Take Let's Get Rocked. There's a lot more work that went into that than Bowin' In The Wind. But Blowin' In The Wind will always go down in history as a better song because of what it's about, where it came from, the time period it came from and the artist that did it.

I've said this before, you get a song like Let's Get Rocked and imagine if Prince had done it. It's not that big a stretch. Let's Go Crazy, Let's Get Rocked - not a million miles apart. It would have more cred.

There are some songs that aren't appreciated until many years later, or even at all. Do you have any examples of lost Leppard classics?

Back In Your Face, off Euphoria. Although I think we may have bettered it with C'mon C'mon off the new album [Songs From The Sparkle Lounge]. Basically I wanted to write the song that would overtake Rock N' Roll Pt. 2, something that would get played in hockey arenas for the rest of our lives. We opted for the Glitter Band's drum sound, we threw in that 70s humour that you got in songs like Tiget Feet, Blockbuster and Honaloochie Boogie.

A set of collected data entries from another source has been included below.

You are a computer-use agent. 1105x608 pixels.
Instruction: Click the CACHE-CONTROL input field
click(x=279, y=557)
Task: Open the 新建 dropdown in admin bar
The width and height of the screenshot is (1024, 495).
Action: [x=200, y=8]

As for other lost classics - Nick Drake's a great example of someone who couldn't get arrested when he was alive, and now, almost 30 years after his death, everyone uses his music, as a yardstick to measure the new folk scene by.

On the first Leppard album you wrote songs about America before you had been there. Since then you've been through a gamet of experiences. Do you now draw on those for songwriting material?

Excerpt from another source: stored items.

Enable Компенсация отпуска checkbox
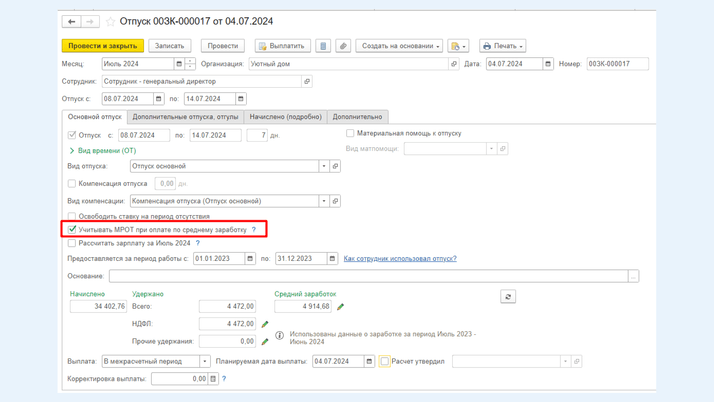 point(72,184)
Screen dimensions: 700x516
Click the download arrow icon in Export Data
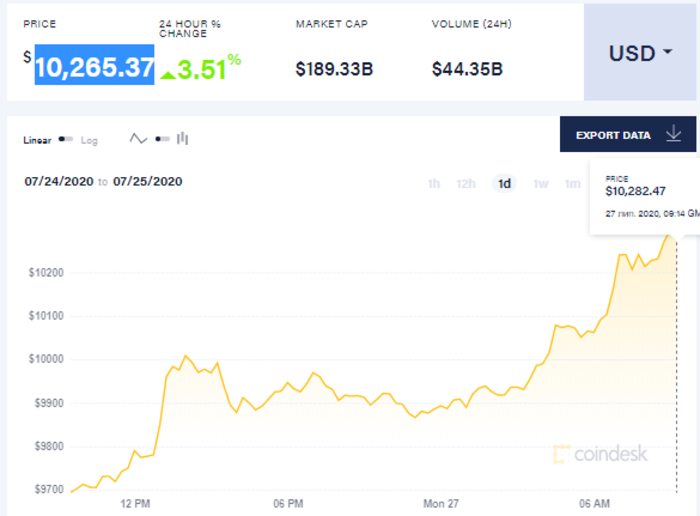tap(673, 134)
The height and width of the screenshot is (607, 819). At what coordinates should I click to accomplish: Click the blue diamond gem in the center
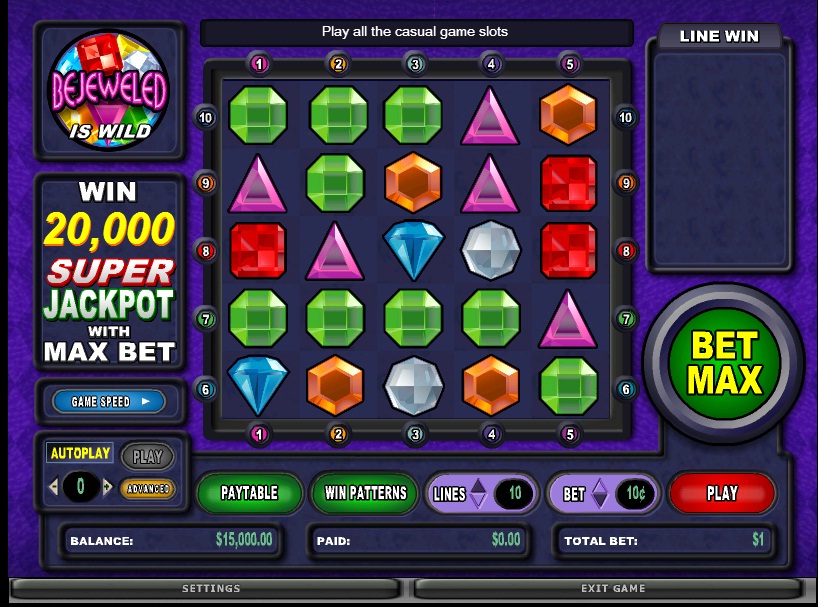[413, 250]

Yeah. But even with the first album, which was a dreaming album, we'd had a lot of life experiences. We knew about the American dream. Led Zeppelin and The Beatles went there so why shouldn't we? So Hello America was like a wish list of things to do.

There are people who can write from experience. Ian Hunter being the best example, and there's certain people and they just write rubbish.

I wrote a song called From The Inside which came from walking over O'Connell Bridge in Dublin and seeing 16-year-old-kids shooting up in the middle of the day. It affected me, it bothered me. I thought, I can write a letter to the Police Commissioner and say this is bollocks, or I can write a song about it. So I wrote From The Inside from the drugs point of view. It was written to a Bowie-doing-Jacques-Brel backing track. And that was the first time that I sat down and wrote a song that's got everything that I wanted in it. I nailed it in 15 minutes and thought "There's nothing else to say". I was not trying to create a pop song, it was a stream of consciousness. I realised that I could do both.

I could sit down a write a song with Bowie, Neil Sedaka, Neil Dimaond, Nikki Sixx, Kate Bush, you name them, as long as they don't have preconceptions about me. I would take what they've got and we would enhance each other by doing something we don't normally do.

What advice would you give to an aspiring songwriter?

Learn enough chords to string a few together, and just keep on writing songs till you get it right. Which means you've got to write hundreds of them till the first one's published. Ultimately, just follow your heart.
Peter Makowski/Ross Halfin © Classic Rock Magazine 2008.